Another filmmaking student, Alex Mendez, 20, came from Bangladesh to learn the craft after spending a few years in Bollywood. Mendez says he warily eyed the NYFA's Los Angeles location, but finally decided to come on board when he heard that they were opening NYFA in Abu Dhabi. "I was very relieved there was something near my home," he says. "Now, you know, I can get back to my home any time I want to." Mendez says he envisions himself back in Bollywood after he completes his studies. He hopes that in five to 10 years he will be a young film mogul in Mumbai, a sentiment echoed by other students who would rather make movies in India than try to eke out a living in Hollywood.

Though Mendez is in the filmmaking programme, he is acting the part of one of the two competing boys in The Cookie today. He races towards the plated biscuit along with Niyaz "Nick" Karazhigitov, an acting student from Kazakhstan, every time director Habbous snaps his fingers. They do about seven rehearsals and then try filming it. Mendez and Karazhigitov disagree with each other about how to act out their crucial look before the two-yard biscuit dash. "You should look like this," says Karazhigitov, bulging his eyes out in a slapstick and highly unsubtle fashion. It's no surprise he wants to act in comedies and action films after graduation. "No ? just chill, like this," responds Mendez, who slides his eyes to the side like a sly cat.
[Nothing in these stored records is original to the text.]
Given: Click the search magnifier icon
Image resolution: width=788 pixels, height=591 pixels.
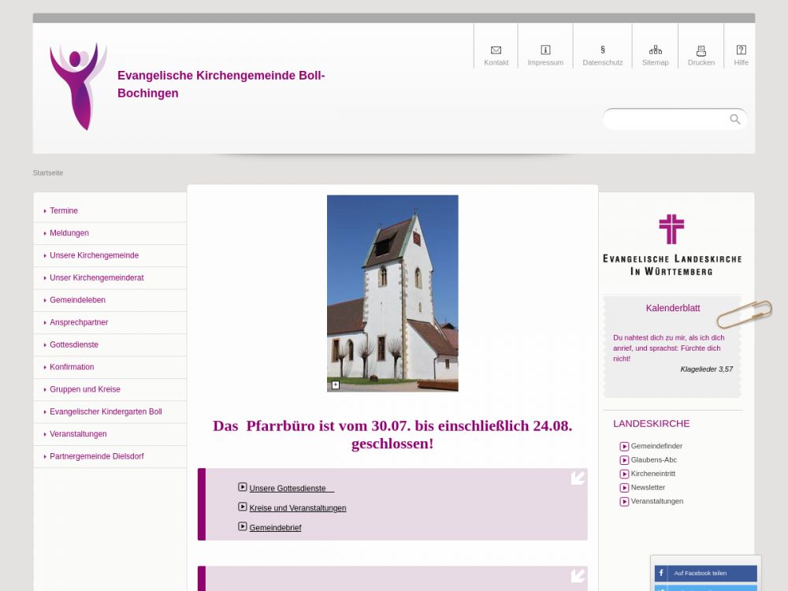Looking at the screenshot, I should 734,120.
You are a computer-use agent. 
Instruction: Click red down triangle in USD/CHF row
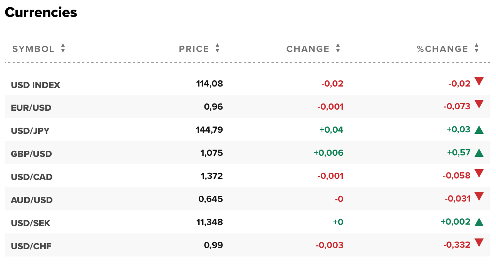(x=479, y=243)
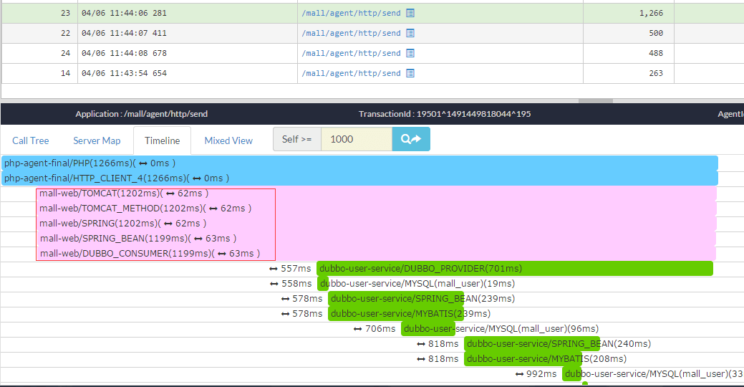Switch to the Call Tree tab

[x=31, y=140]
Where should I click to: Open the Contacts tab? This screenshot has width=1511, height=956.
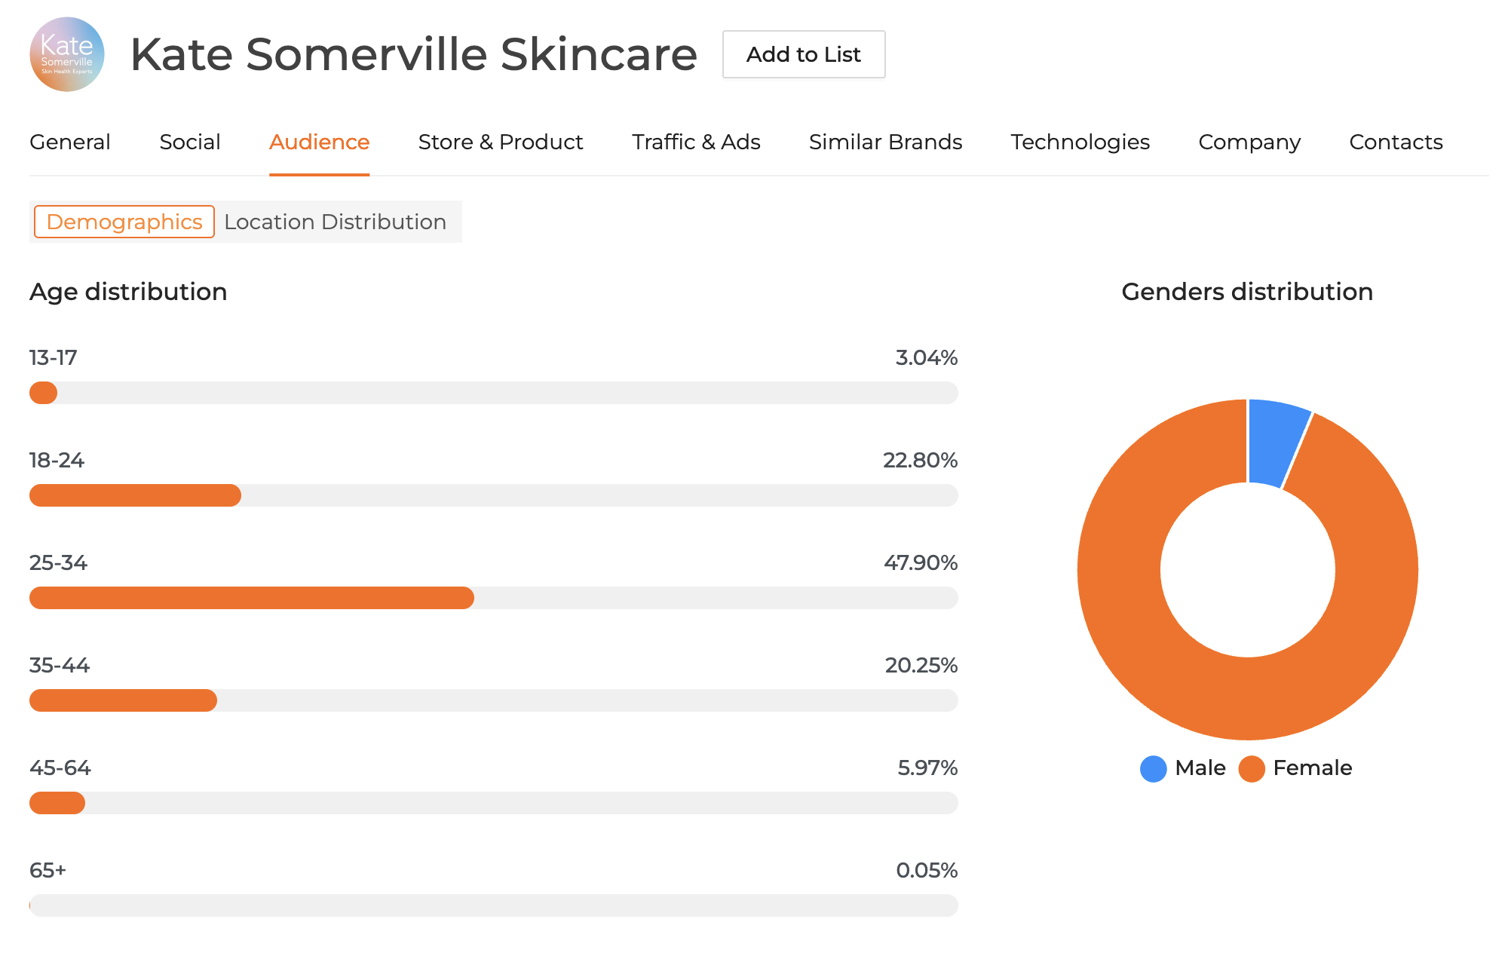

Afterwards, Karazhigitov and Mendez are excited for feedback. "What do you think about our scene?" says Mendez. "Is it realistic?" asks Karazhigitov. A difficult judgement to make - they may have both made convincing runs for the cookie, but racing someone to a biscuit isn't exactly a mundane occurence. Still, they both performed to Habbous' liking, which is pretty good for their first attempt. Karazhigitov is clearly thrilled to be acting, as small as the part may be. He chose NYFA's Abu Dhabi campus because of the ease of obtaining a visa. "It's difficult to enter somewhere else like LA or New York, it would take a long time, but here, it's easy," he says of the visa regulations. Karazhigitov, who is 17, looks more like a displaced surfer boy in cut off jean shorts, a pink T-shirt and flip-flops than the acting conservatory student that he is now. "And in Abu Dhabi, you get more attention because there are fewer students."
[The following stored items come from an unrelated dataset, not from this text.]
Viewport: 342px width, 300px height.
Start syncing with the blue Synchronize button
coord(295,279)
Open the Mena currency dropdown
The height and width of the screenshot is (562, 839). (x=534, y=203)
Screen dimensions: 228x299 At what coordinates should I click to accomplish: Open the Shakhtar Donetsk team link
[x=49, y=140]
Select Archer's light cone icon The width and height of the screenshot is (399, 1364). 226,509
He plans to move to Los Angeles after the programme ends and seems to have no doubt that he will succeed in his chosen profession, never mind the fact that his English is not yet perfect. "You act in all languages - everywhere you act," says Karazhigitov, who speaks both Russian and Kazakh fluently. "If you get these elements worked out, you can do everything. You can even be, I don't know, you can even be from Antarctica and it doesn't matter." It's unlikely that NYFA will be opening an Antarctic film academy any time soon, though certainly it fits NYFA's expansion policy of starting schools in regions without access to film training.
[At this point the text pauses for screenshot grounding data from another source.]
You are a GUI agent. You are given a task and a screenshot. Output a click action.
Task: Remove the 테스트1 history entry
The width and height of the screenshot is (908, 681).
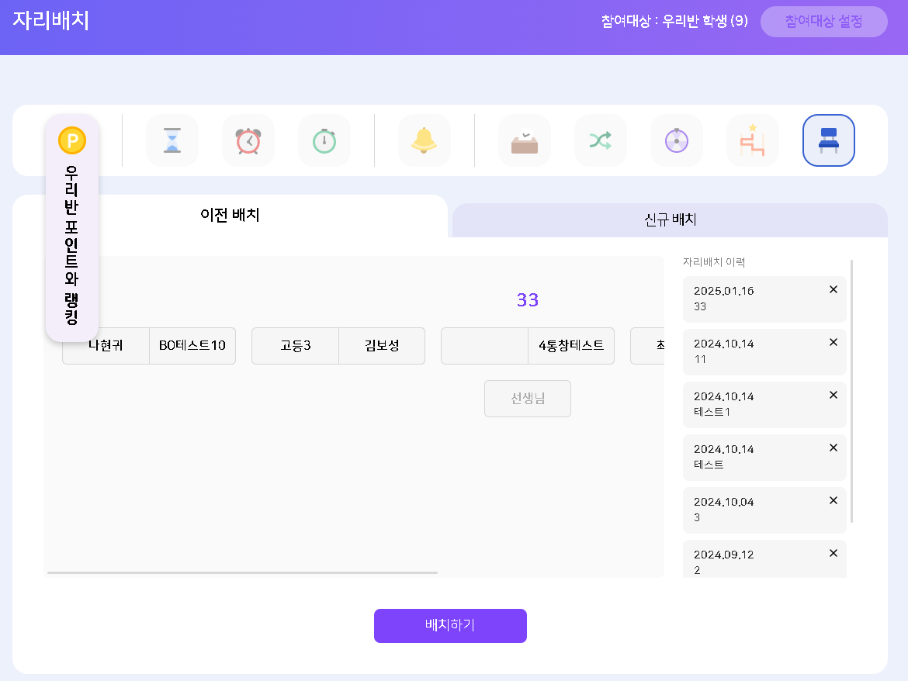coord(833,395)
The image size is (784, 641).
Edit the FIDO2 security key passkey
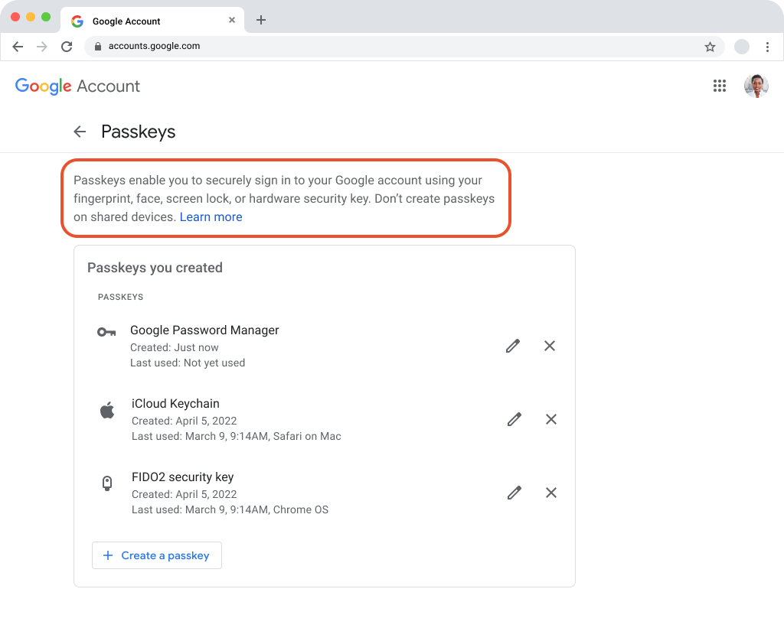[514, 493]
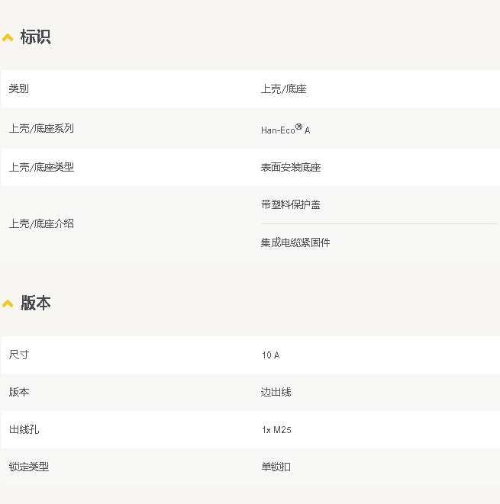The image size is (500, 504).
Task: Select the 类别 row label
Action: (x=19, y=89)
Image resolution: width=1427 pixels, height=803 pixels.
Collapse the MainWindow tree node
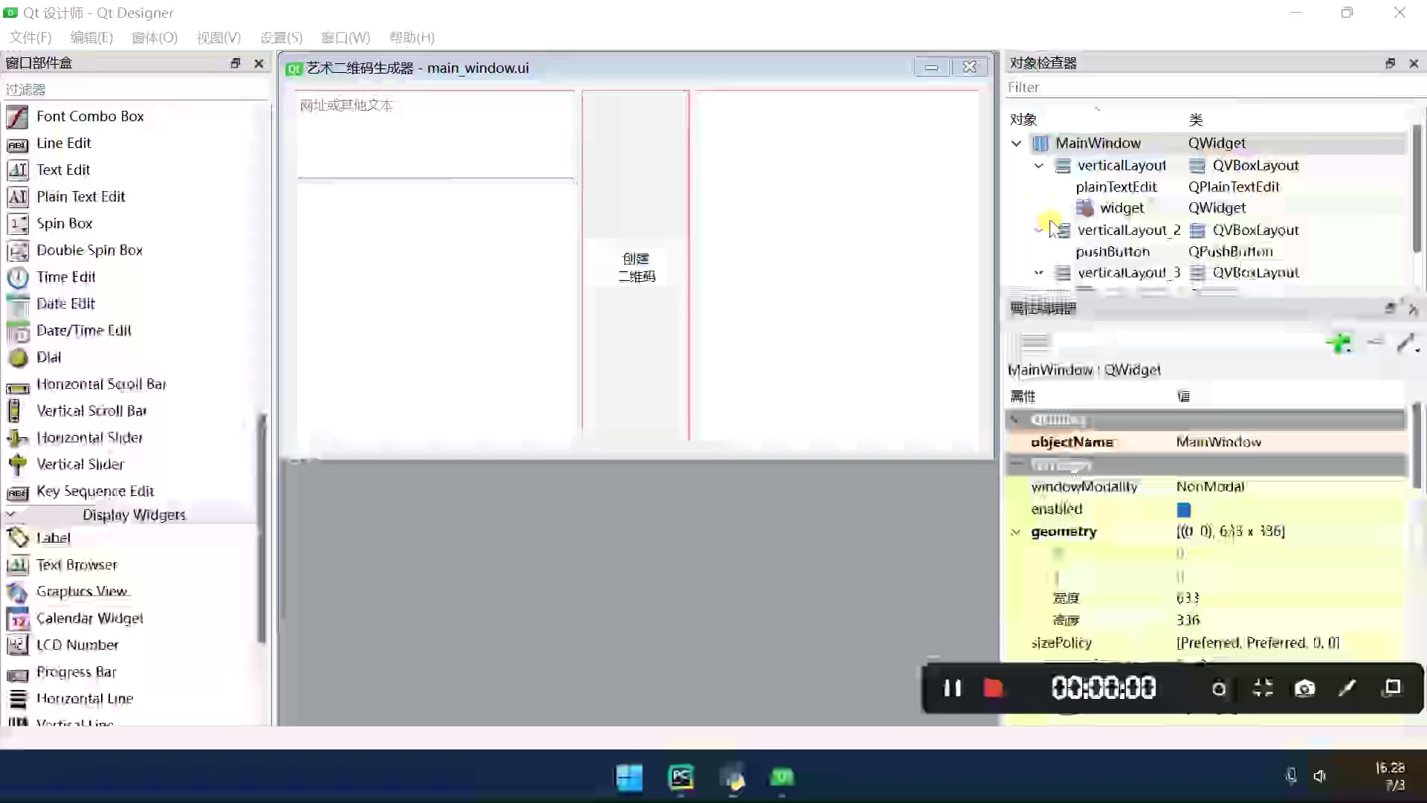click(1016, 143)
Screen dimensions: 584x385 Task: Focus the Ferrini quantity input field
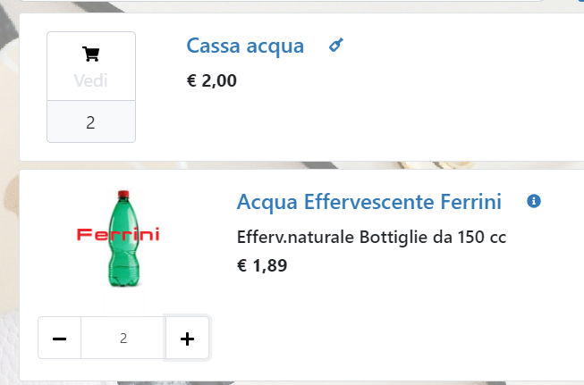click(123, 339)
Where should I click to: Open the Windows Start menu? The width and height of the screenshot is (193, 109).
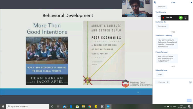click(3, 106)
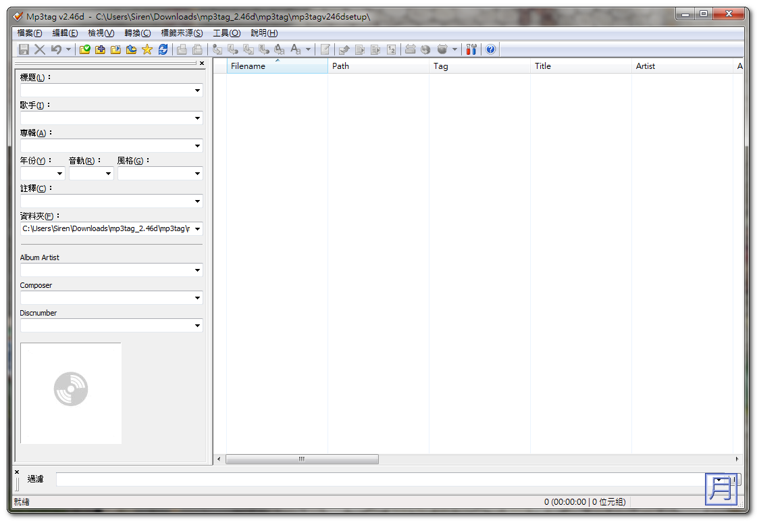The width and height of the screenshot is (757, 521).
Task: Click the Refresh blue arrows icon
Action: [163, 49]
When asked about his preference for acting over filmmaking, since the acting programme in NYFA - Abu Dhabi has roughly one-third the students that the filmmaking programme does, he says that he has wanted to be an actor since the age of five. Karazhigitov sees himself in 10 years as "A player in show business, as an actor being in this atmosphere." When asked why, he admits that's it not just about the craft. "First of all, it's fun, and then there's the red carpet of course, money and fame."